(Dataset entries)
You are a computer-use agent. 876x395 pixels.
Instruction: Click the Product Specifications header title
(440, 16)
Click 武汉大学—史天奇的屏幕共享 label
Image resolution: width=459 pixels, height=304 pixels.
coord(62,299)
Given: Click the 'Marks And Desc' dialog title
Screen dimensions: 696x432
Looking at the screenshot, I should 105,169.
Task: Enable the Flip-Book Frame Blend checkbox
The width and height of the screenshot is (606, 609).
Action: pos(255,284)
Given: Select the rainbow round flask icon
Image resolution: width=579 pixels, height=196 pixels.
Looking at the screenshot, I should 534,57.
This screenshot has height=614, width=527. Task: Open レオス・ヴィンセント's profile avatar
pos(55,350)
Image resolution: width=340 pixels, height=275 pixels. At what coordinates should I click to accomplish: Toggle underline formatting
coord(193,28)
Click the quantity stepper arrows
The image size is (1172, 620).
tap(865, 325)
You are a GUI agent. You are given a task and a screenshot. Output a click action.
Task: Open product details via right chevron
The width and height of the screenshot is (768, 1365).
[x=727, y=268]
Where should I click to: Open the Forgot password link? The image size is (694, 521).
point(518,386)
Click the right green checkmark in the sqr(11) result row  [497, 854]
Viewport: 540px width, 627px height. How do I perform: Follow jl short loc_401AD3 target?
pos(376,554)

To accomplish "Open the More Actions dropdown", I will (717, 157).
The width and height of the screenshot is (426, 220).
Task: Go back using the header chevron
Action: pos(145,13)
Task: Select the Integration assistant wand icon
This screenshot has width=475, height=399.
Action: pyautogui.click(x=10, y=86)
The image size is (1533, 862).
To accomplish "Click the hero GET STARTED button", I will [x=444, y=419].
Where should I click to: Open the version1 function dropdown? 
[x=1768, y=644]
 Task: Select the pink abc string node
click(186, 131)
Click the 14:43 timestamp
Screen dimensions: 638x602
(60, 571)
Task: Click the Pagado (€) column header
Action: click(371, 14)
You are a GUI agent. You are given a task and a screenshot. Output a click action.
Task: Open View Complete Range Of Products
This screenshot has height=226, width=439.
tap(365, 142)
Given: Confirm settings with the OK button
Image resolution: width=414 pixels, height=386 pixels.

Short problem: Update the listing by replacing "Image resolution" with "Screenshot size" wherever it occurs, keeping every other line unchanged.

Written answer:
You are a computer-use agent. 876x395 pixels.
Instruction: Click the Product Specifications header title
(440, 16)
Click 武汉大学—史天奇的屏幕共享 label
Screenshot size: width=459 pixels, height=304 pixels.
coord(62,299)
Given: Click the 'Marks And Desc' dialog title
Screen dimensions: 696x432
Looking at the screenshot, I should 105,169.
Task: Enable the Flip-Book Frame Blend checkbox
The width and height of the screenshot is (606, 609).
Action: pos(255,284)
Given: Select the rainbow round flask icon
Screenshot size: width=579 pixels, height=196 pixels.
Looking at the screenshot, I should 534,57.
This screenshot has height=614, width=527. Task: Open レオス・ヴィンセント's profile avatar
pos(55,350)
Screenshot size: width=340 pixels, height=275 pixels. At what coordinates should I click to accomplish: Toggle underline formatting
coord(193,28)
Click the quantity stepper arrows
The image size is (1172, 620).
tap(865, 325)
You are a GUI agent. You are given a task and a screenshot. Output a click action.
Task: Open product details via right chevron
The width and height of the screenshot is (768, 1365).
[x=727, y=268]
Where should I click to: Open the Forgot password link? The image size is (694, 521).
point(518,386)
Click the right green checkmark in the sqr(11) result row  [497, 854]
Viewport: 540px width, 627px height. How do I perform: Follow jl short loc_401AD3 target?
pos(376,554)

To accomplish "Open the More Actions dropdown", I will (717, 157).
The width and height of the screenshot is (426, 220).
Task: Go back using the header chevron
Action: pos(145,13)
Task: Select the Integration assistant wand icon
This screenshot has width=475, height=399.
Action: pyautogui.click(x=10, y=86)
The image size is (1533, 862).
To accomplish "Click the hero GET STARTED button", I will [x=444, y=419].
Where should I click to: Open the version1 function dropdown? 
[x=1768, y=644]
 Task: Select the pink abc string node
click(186, 131)
Click the 14:43 timestamp
Screen dimensions: 638x602
(60, 571)
Task: Click the Pagado (€) column header
Action: click(371, 14)
You are a GUI agent. You are given a task and a screenshot. Output a click action.
Task: Open View Complete Range Of Products
This screenshot has height=226, width=439.
tap(365, 142)
Given: Confirm settings with the OK button
Screenshot size: width=414 pixels, height=386 pixels.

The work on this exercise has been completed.